MichaelBelousov commented 1 year ago

I tried #127 and it didn't work... but I just took a look and it's because I didn't init submodules when cloning. Just did, so it worked now.

verhovsky commented 1 year ago

I did the same thing today.

cellog commented 1 year ago

I'm really grateful you're putting energy into this - it would shave minutes off of the i18n code parser we use for extracting translations if we could move to node instead of wasm!

MichaelBelousov commented 1 year ago

after some minor tweaks, tests pass but there's a segfault at exit during when trying to napi_delete_reference a null reference. I will dig into that when I have time in the next week. If someone wants to dig into that sooner themselves, let me know. Feel free to ping for a progress report if it's taking a while.
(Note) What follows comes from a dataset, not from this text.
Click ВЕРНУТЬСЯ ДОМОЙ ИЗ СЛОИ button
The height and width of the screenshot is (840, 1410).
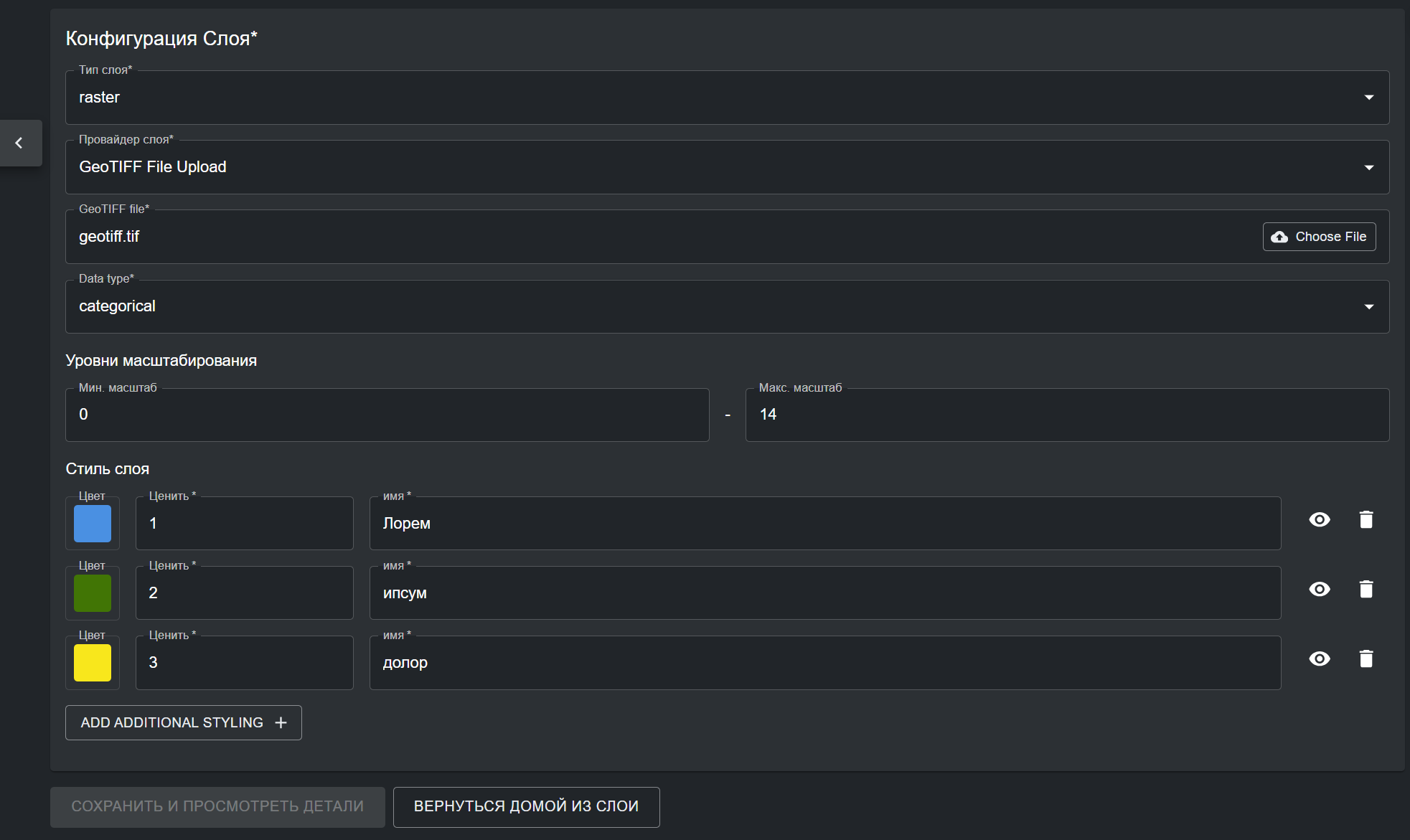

MichaelBelousov commented 1 year ago

It's the module_exports static ObjectReference in src/node.cc, because it's static, the destructor gets called after napi has invalidated all references, so calling its destructor is invalid, not sure why I didn't notice that in the debugger yesterday. I just needed to add a SuppressDestruct call. I could also move module_exports to the env's instance data which is safer but I think that can be done in this PR after this merges.

I have pruned my personal changes and rebased to try to make the history a bit cleaner. I have created a draft PR #129 while I fix conflicts

maxbrunsfeld commented 1 year ago

Nice work @MichaelBelousov. Thanks for the update.

MichaelBelousov commented 1 year ago

conflicts are fixed. Continuing discussion on the PR

MichaelBelousov commented 1 year ago

just a note, currently this PR uses a lot of static Napi::ObjectReference's In order for this to work in a multi-threaded settings (e.g. node's worker_threads), Napi::Env.SetInstanceData should be used instead, with some added class like BindingsEnv to hold all the things that are currently static in that way.

undefined-moe commented 1 year ago

The package currently doesn't work in worker_threads, is this pull request going to fix this?